**Material provided**.
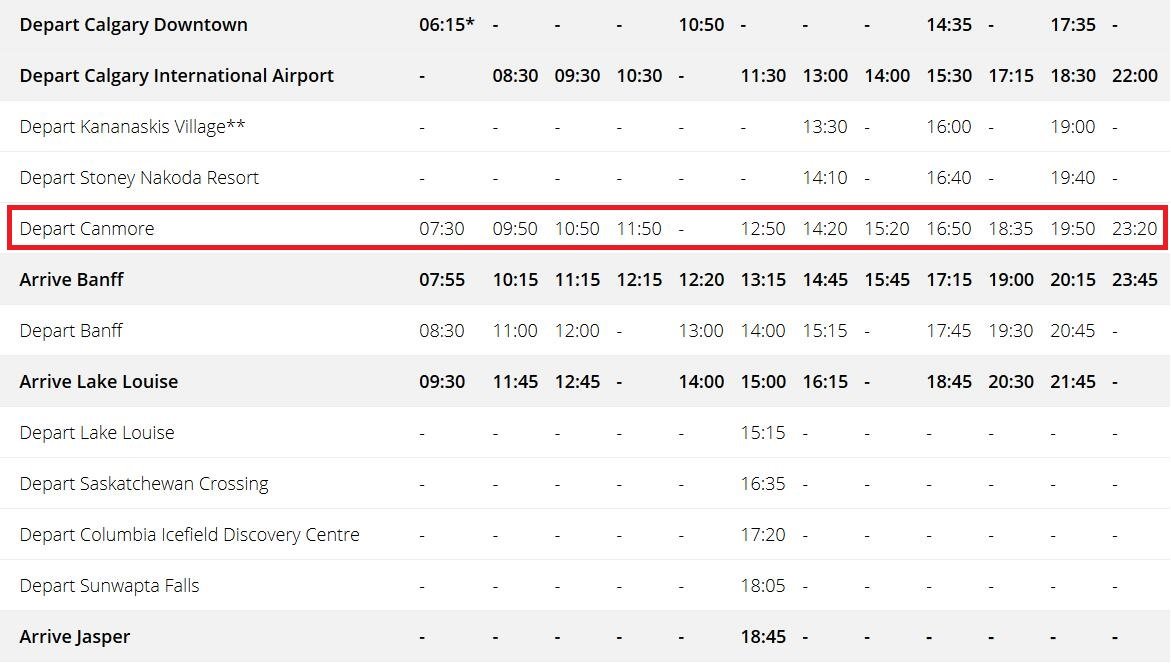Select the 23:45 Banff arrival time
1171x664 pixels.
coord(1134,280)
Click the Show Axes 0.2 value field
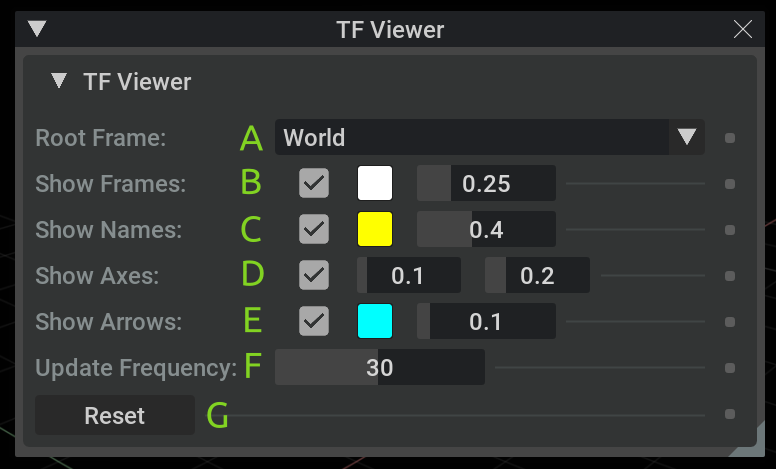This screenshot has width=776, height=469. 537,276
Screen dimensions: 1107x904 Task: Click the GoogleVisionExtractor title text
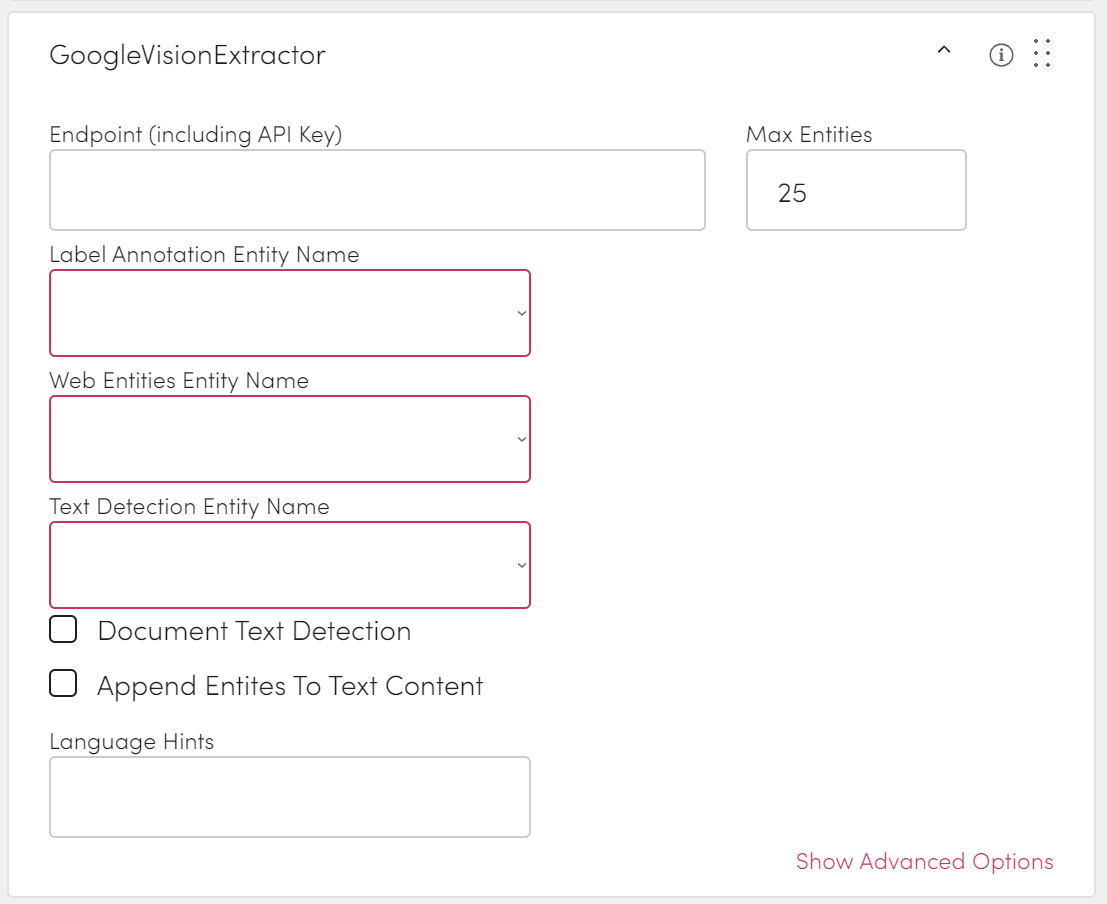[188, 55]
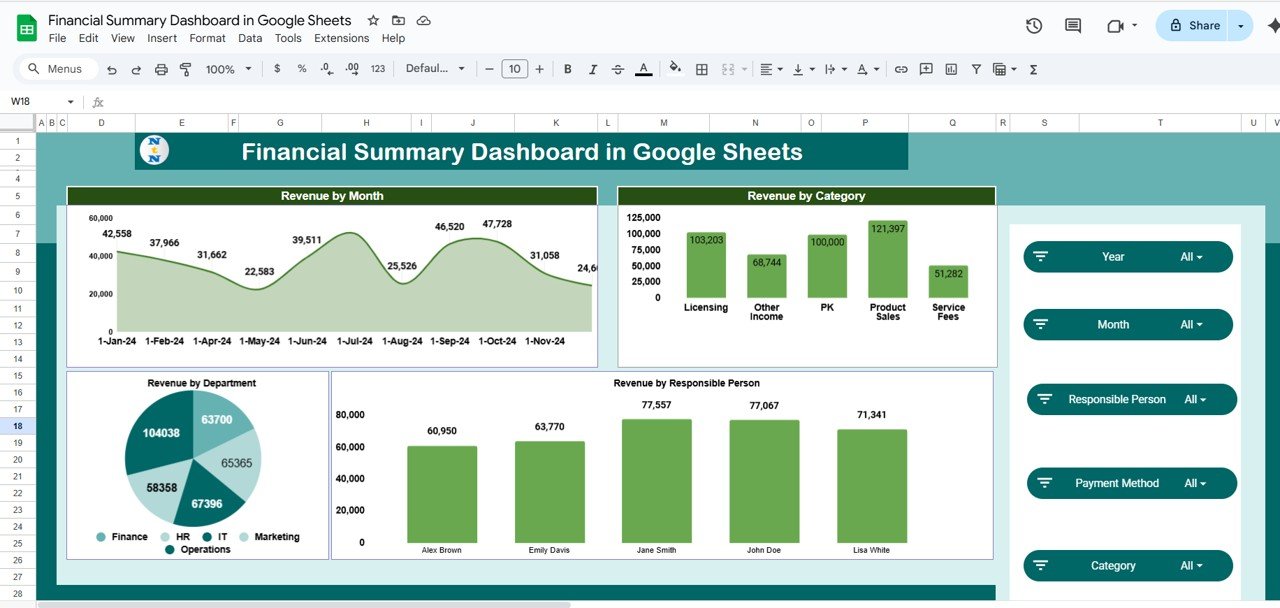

**Work task**. With the pictures left out, output exactly the lines from the one with "Click the Show Axes 0.2 value field" through the end of the listing above, both ends included.

**Result of the task**.
Click the Show Axes 0.2 value field
This screenshot has width=776, height=469. 537,276
Screen dimensions: 1107x904 Task: Click the GoogleVisionExtractor title text
[188, 55]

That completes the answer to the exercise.